Enhanced expression of an industry applicable CotA laccase from Bacillus subtilis in Pichia pastoris by non-repressing carbon sources together with pH adjustment: Recombinant enzyme characterization and dye decolorization

摘要

In this study, protease-deficient Pichia pastoris strain SMD1168H was selected for heterologous expression of the CotA laccase from Bacillus subtilis. Four non-repressing carbon sources were individually applied to facilitate the recombinant laccase production. An up to 76-fold increase in laccase activity was achieved through sorbitol addition in combination with pH adjustment. Recombinant CotA (rCotA) demonstrated a remarkable stability under alkaline conditions, the enzyme retained 637% and 94.37% of its initial activity after 10-day incubation at pH 9.0 and 10.0, respectively. The rCotA laccase showed an outstanding thermostability and exhibited higher tolerance towards organic solvents than the spore laccase. The K_m and k_(cat) values of rCotA laccase for ABTS were of 146.4 ± 2.7 μM and 14.4 ± 0.1 s~(-1) and for SGZ of 12.7 ± 2.6 μM and 6.9 ± 0.6 s~(-1), respectively.

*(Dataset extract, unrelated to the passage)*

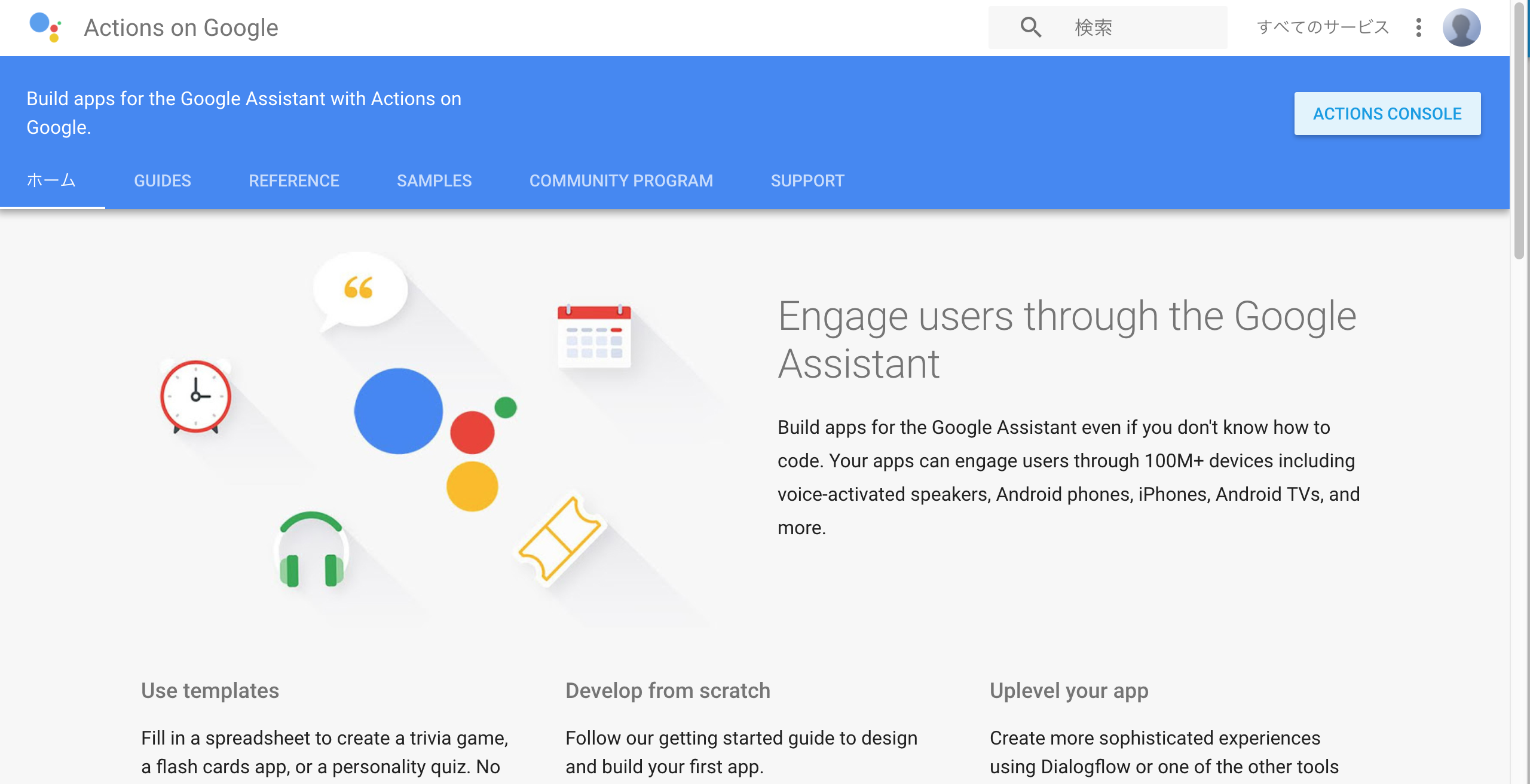Select the REFERENCE navigation tab

[x=294, y=180]
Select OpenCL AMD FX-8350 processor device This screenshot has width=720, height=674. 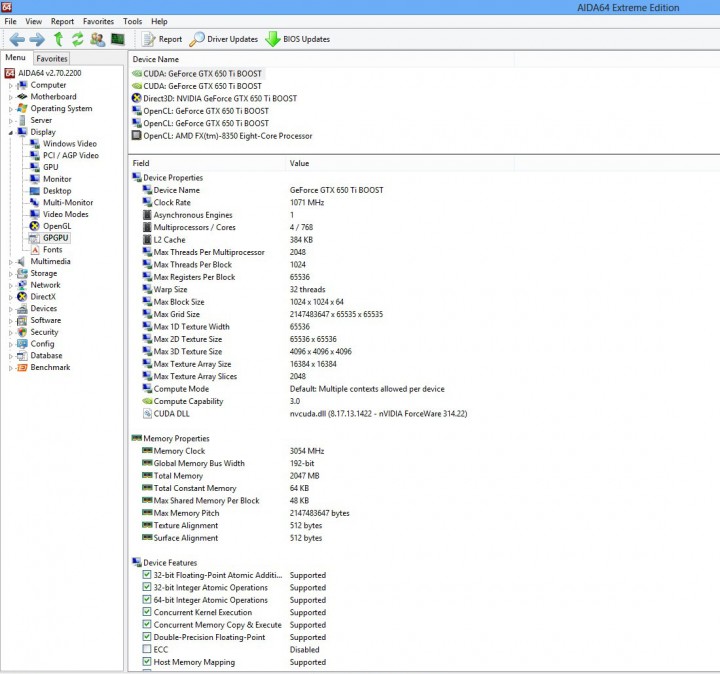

A repeated-batch decolorization experiment was carried out at pH 10.0, 40 ℃ to evaluate the capacity of rCotA for repetitive decolorization of indigo carmine under alkaline conditions. During the first six repeated cycles, more than 95% decolorization was observed in 10 min and total color was removed within one hour. The decolorization efficiency stayed above 90% after twenty decolorization cycles.